Como profesional del castellano, yo celebro que la crisis haya llegado a los restaurantes populares, porque, aunque den peor de comer (cuando alguien dice "hemos cambiado de proveedores" hay que echarse mano preventivamente a la hoja de reclamaciones, porque siempre son proveedores más baratos), dan por contra mucho mejor de leer. La crisis habrá empeorado la calidad pero ha mejorado el estilo literario de los platos de esos establecimientos. Ya no se me pone la piel de gallina echándome a la cara tantas cartas de sitios de quiero y no puedo llenas de diminutivos ridículos, de circunloquios presuntuosos y de exclusividades meramente imaginarias. "Boletus edulis con inspiración de oricios de roca atrapados artesanalmente en la recoleta cala de la Abuelita Asun", solía poner cualquier pringoso menú de merendero. "Pero tiene que ser de la Abuelita Asun, eh, que si no yo lo noto enseguida", decía el comensal de nudillos peludos al desabrocharse el cinturón para sentarse a la mesa. Eso se ha terminado. En los establecimientos populares vuelve a leerse esa frase bellísima: "Hay migas en días de lluvia".

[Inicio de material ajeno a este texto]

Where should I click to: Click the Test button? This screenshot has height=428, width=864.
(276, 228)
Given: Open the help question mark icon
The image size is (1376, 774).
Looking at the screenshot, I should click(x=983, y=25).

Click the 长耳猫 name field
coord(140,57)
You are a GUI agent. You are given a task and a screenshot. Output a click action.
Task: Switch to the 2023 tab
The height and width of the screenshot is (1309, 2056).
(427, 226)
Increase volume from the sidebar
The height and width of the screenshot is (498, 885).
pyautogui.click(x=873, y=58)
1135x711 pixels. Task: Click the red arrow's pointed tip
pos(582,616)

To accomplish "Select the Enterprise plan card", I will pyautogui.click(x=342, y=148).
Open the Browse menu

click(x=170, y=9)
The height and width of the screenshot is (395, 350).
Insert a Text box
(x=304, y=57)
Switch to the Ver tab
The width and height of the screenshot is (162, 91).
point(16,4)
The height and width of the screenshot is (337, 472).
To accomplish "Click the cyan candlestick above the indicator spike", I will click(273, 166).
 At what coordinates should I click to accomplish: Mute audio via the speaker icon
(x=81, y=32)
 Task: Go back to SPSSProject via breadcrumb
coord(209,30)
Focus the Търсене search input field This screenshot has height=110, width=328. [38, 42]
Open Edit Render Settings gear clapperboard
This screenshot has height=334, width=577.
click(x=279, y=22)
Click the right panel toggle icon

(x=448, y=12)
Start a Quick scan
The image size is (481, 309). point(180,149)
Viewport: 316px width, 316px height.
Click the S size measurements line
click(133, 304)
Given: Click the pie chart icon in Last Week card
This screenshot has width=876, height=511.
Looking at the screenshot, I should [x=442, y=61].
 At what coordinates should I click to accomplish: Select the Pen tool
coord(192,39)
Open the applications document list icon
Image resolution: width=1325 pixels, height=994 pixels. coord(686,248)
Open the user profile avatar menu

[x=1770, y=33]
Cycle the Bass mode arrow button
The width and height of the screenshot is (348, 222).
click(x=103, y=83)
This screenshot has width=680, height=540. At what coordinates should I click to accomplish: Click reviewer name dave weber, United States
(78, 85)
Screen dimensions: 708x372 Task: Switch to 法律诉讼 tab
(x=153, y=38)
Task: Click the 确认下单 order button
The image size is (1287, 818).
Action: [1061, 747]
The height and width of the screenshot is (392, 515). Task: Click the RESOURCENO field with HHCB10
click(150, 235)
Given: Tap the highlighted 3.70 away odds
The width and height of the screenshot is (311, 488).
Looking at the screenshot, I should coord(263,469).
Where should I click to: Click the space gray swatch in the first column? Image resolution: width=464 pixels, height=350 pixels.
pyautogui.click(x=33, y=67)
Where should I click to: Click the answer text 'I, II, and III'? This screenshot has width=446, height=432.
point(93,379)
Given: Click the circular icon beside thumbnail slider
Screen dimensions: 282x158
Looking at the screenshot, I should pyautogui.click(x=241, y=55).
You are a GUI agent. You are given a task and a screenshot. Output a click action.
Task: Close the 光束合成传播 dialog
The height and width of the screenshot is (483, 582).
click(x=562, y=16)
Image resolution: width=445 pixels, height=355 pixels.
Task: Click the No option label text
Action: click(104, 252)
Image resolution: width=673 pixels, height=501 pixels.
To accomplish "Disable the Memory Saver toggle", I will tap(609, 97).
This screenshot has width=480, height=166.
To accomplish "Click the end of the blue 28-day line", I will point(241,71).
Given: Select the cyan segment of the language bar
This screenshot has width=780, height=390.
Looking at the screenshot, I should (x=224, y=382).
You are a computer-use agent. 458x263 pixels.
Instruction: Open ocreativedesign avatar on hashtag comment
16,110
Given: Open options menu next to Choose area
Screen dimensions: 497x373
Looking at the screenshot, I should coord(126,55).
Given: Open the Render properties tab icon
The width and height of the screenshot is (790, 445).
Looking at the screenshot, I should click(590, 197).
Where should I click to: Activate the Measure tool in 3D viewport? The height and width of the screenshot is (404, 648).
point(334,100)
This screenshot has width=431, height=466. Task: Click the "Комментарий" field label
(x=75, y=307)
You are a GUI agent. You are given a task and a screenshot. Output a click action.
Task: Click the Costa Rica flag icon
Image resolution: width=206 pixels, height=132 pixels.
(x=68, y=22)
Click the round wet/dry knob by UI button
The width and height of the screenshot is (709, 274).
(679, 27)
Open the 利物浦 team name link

La falta de dinero ha revertido directamente en la ausencia de prosopopeya, que ya no nos podemos permitir, y ahora los 'boletus edulis' han vuelto en las cartas de numerosos restaurantes a ser setas normales, los 'oricios' ya son los erizos y la otra palabreja ha vuelto a Asturias, de donde nunca debió salir, y la presuntamente exquisita 'Abuelita Asun' se revela como una prosaica piscifactoría, a la que no se cita en ninguna carta. Como en todo, la artificial riqueza española creó una burbuja terminológica en los restaurantes, de modo que si los platos no contenían más palabras al peso que ingredientes comestibles se consideraba que no estaban a tono con la época y que sólo eran para pobres. Hasta hace poco la calidad de un restaurante se medía por palmos: los que tenía la descripción sobre el papel de cada plato. "¿Han decidido ya o les concedo un poco más de tiempo", decía el camarero cuando el ambiente concentrado que flotaba en el comedor era exactamente el de la Biblioteca Vaticana. Había que venir leído y decidido de casa.

La crisis está repercutiendo tan saludablemente en la precisión de las cartas de los restaurantes que llegaremos a la sublime economía terminológica que había en España en el hambre de la postguerra, cuando uno llegaba a una venta y en la carta del menú aparecía una solitaria y dignísima palabra: "Pregunte".